Our friend Mei’s encounter with Yongchun oolong started in the summer of 2013, when she was visiting her university teacher in Anxi. In her teacher’s tea room she saw a tea labeled “1960’s Yongchun Buddha’s Hand.” Having never seen a tea like this before, she was very excited, but also felt slightly embarrassed by her ignorance of something that was once so treasured. Mei roughly understood that Yongchun Buddha’s Hand was a well known tea amongst older people in the region, but younger generations did not really know why. Mei was very touched by this brief encounter she had with Buddha’s Hand, and this motivated her to deepen her understanding of its traditional value.

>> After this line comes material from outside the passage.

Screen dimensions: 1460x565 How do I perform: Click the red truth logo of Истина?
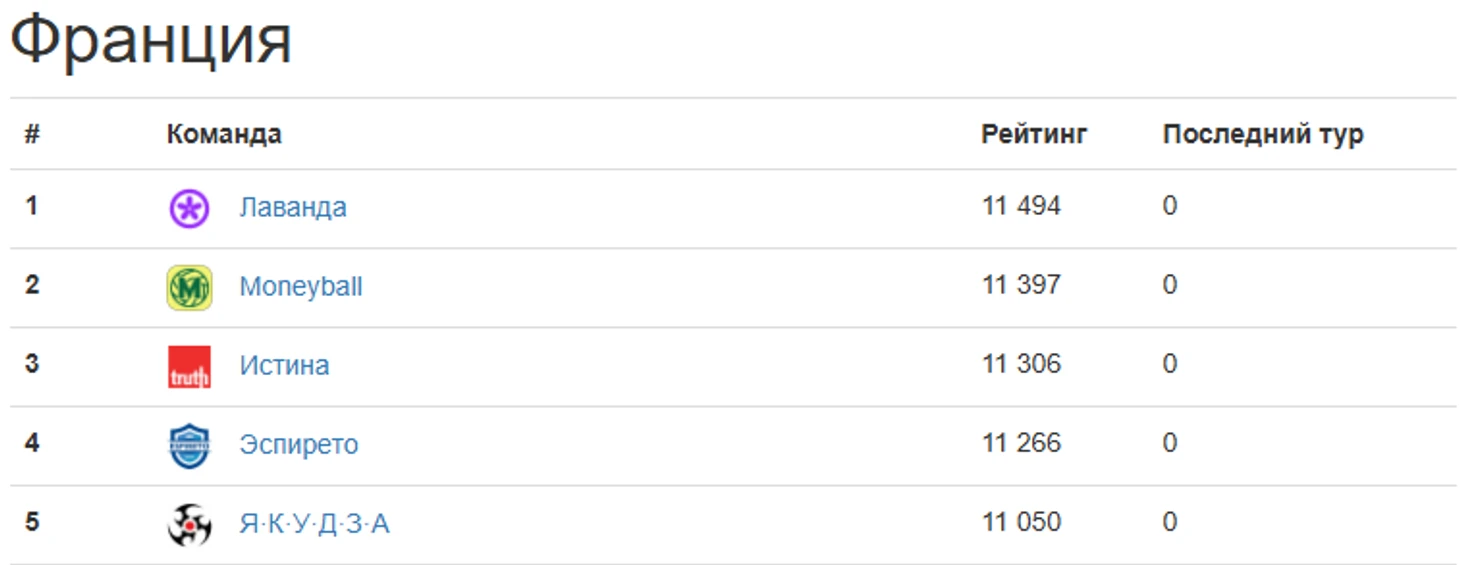[188, 366]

For the last decade Mei has trekked almost all of the mountains and peaks of Yongchun. She has come across abandoned tea trees deep in the mountains, and remote small scale tea farms that are still in operation. With amazement, she discovered that there are many abandoned Buddha’s Hand and Shuixian tea trees tucked high up in the mountain forests. Most of these groves are at least 2000 ft in elevation. Many of the tea trees are around 30 years old, but Mei has found some that are closer to 100: they have been hidden deep in the mountains, forgotten, and thus also protected.
The tea trees that gave us this Shuixian grow in the Water Reservior Reserve Area, a dense, protected forest located at 2000 ft elevation. The trees were planted in the 1970’s, and have been growing untended in the mountains for the past 15 years.

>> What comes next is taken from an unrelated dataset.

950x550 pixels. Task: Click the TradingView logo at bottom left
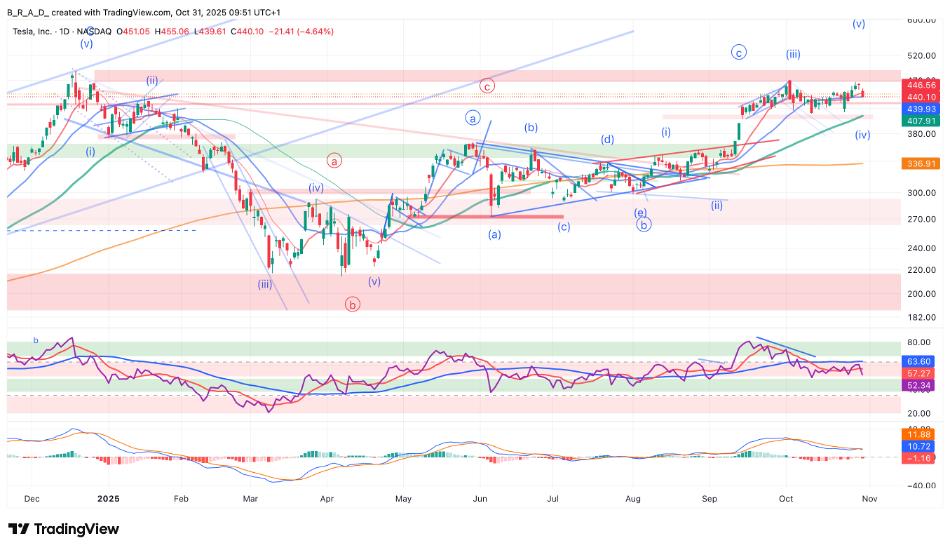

This White Shuixian is an experimental tea. It is highly unusual to see Shuixian leaves crafted into anything aside from an oolong. In this instance, they have been made as a traditional white tea. White tea processing is so minimal and gentle, it is as though we taste Shuixian naked – without the characteristics imparted by roasting that come with crafting it as an oolong.
The first thing we notice when drinking this tea is the uncommon mouthfeel: it is oily and grassy from the oolong, yet maintains the refreshing sweetness and even temper of a white tea. The weight of the liquor is persistent, and it carries a heady floral quality with it, more akin to oolongs than the delicate florality we find with white teas. It has a striking vanilla flavour on the finish that, combined with the sun dried sweetness, approaches tasting like birthday cake. This strange and valuable encounter with an undressed Shuixian is a kind of celebration.